--- EXTRACTED ENTRIES ---

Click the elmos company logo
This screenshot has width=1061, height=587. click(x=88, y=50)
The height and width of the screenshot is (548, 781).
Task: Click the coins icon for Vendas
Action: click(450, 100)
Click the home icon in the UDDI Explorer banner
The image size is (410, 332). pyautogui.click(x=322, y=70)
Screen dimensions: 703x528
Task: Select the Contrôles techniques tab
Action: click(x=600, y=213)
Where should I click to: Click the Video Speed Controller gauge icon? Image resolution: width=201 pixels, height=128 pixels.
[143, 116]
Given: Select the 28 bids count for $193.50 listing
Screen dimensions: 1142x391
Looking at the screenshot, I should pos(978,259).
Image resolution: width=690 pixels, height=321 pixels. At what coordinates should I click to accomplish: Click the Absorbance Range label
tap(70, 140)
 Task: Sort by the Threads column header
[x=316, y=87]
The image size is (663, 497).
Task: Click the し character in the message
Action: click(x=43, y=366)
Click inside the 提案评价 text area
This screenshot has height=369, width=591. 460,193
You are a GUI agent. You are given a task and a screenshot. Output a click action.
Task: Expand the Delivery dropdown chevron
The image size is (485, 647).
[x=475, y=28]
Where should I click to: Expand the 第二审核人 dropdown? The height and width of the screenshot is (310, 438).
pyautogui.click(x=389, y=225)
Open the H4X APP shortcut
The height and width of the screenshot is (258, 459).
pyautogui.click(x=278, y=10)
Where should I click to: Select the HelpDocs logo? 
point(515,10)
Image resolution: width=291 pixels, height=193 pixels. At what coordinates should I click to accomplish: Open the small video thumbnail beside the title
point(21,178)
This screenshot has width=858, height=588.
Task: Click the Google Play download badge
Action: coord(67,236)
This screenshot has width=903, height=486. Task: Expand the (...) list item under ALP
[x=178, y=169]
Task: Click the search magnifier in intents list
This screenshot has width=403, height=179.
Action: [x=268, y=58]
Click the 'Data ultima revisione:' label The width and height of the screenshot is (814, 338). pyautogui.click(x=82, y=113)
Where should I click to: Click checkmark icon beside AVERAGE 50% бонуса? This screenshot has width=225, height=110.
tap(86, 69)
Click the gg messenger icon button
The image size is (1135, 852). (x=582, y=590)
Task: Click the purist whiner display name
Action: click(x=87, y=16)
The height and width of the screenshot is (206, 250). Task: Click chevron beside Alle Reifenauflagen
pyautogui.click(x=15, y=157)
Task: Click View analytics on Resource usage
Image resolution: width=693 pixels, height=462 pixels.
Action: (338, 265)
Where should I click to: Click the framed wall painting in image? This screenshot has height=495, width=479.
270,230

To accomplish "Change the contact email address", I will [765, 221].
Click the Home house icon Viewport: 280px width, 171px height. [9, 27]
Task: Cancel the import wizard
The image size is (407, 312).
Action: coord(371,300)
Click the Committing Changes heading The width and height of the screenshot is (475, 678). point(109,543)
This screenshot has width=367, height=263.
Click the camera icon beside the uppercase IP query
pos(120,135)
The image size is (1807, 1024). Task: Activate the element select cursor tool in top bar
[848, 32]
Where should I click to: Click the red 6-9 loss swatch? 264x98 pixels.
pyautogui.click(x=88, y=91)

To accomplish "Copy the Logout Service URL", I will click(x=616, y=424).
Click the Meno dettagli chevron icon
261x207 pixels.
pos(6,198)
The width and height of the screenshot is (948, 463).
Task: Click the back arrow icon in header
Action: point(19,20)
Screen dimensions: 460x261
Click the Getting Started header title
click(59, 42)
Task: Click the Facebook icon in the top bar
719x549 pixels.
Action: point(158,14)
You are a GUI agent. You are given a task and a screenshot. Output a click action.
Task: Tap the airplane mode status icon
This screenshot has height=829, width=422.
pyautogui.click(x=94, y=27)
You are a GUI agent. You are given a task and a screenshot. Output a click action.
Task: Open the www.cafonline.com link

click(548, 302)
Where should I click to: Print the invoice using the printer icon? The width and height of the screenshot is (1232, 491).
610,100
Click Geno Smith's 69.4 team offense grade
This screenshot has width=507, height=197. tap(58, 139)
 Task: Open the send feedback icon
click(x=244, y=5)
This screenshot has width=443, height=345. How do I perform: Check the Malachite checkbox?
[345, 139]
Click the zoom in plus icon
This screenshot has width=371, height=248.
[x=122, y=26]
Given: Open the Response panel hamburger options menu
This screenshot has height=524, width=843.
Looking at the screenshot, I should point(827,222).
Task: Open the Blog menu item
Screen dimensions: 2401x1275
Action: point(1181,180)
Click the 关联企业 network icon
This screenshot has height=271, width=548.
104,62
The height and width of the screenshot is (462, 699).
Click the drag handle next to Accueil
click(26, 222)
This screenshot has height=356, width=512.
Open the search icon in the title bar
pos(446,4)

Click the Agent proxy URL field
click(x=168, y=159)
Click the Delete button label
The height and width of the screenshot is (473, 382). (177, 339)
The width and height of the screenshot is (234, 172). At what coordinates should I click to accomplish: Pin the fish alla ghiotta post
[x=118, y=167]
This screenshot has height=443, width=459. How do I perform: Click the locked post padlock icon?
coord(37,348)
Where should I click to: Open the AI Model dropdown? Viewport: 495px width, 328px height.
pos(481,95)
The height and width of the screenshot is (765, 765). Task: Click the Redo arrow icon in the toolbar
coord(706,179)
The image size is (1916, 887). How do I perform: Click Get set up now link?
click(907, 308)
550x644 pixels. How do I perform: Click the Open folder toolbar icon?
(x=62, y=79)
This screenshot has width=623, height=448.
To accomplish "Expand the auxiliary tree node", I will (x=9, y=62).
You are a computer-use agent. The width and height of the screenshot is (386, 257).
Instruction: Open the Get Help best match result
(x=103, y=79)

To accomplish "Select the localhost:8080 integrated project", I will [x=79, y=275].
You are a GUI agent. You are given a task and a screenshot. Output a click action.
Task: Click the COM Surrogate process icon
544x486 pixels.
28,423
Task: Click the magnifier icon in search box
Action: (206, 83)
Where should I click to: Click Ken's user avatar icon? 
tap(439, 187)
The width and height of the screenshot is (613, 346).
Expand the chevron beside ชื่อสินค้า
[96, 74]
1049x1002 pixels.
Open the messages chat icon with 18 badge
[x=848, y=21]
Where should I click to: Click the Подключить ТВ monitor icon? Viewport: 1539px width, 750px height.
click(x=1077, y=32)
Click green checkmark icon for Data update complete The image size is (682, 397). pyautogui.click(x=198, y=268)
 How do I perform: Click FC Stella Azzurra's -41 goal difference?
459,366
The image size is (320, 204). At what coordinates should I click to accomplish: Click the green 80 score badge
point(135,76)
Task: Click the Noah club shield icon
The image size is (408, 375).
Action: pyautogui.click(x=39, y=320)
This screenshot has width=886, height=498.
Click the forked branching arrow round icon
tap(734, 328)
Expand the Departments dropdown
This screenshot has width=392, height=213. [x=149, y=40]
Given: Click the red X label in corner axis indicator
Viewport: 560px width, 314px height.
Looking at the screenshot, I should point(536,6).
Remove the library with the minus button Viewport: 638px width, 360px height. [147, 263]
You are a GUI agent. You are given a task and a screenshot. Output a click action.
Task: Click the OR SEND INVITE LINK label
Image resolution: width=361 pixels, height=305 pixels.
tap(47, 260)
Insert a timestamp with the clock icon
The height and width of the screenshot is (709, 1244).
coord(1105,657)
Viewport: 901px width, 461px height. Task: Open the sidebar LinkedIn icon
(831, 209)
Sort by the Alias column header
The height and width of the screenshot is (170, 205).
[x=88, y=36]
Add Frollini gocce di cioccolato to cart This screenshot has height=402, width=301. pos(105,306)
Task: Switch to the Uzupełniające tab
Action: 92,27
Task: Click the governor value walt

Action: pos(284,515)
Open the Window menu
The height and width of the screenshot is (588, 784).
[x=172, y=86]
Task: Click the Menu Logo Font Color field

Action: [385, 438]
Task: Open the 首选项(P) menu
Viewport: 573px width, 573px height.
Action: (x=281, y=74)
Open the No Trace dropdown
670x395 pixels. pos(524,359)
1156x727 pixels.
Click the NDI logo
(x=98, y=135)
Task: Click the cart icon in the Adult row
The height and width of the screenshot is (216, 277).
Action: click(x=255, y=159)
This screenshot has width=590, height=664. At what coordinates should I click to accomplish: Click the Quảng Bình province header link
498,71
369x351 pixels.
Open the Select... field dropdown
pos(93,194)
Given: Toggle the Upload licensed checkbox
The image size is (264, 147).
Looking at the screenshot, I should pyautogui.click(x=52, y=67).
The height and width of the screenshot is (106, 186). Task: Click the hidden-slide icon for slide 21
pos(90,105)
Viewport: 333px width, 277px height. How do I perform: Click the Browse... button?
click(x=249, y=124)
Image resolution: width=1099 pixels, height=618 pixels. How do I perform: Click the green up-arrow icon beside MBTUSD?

---

Your task is to find every line above containing the word "Data" and copy it.

Click the 'Data ultima revisione:' label The width and height of the screenshot is (814, 338). pyautogui.click(x=82, y=113)
Click green checkmark icon for Data update complete The image size is (682, 397). pyautogui.click(x=198, y=268)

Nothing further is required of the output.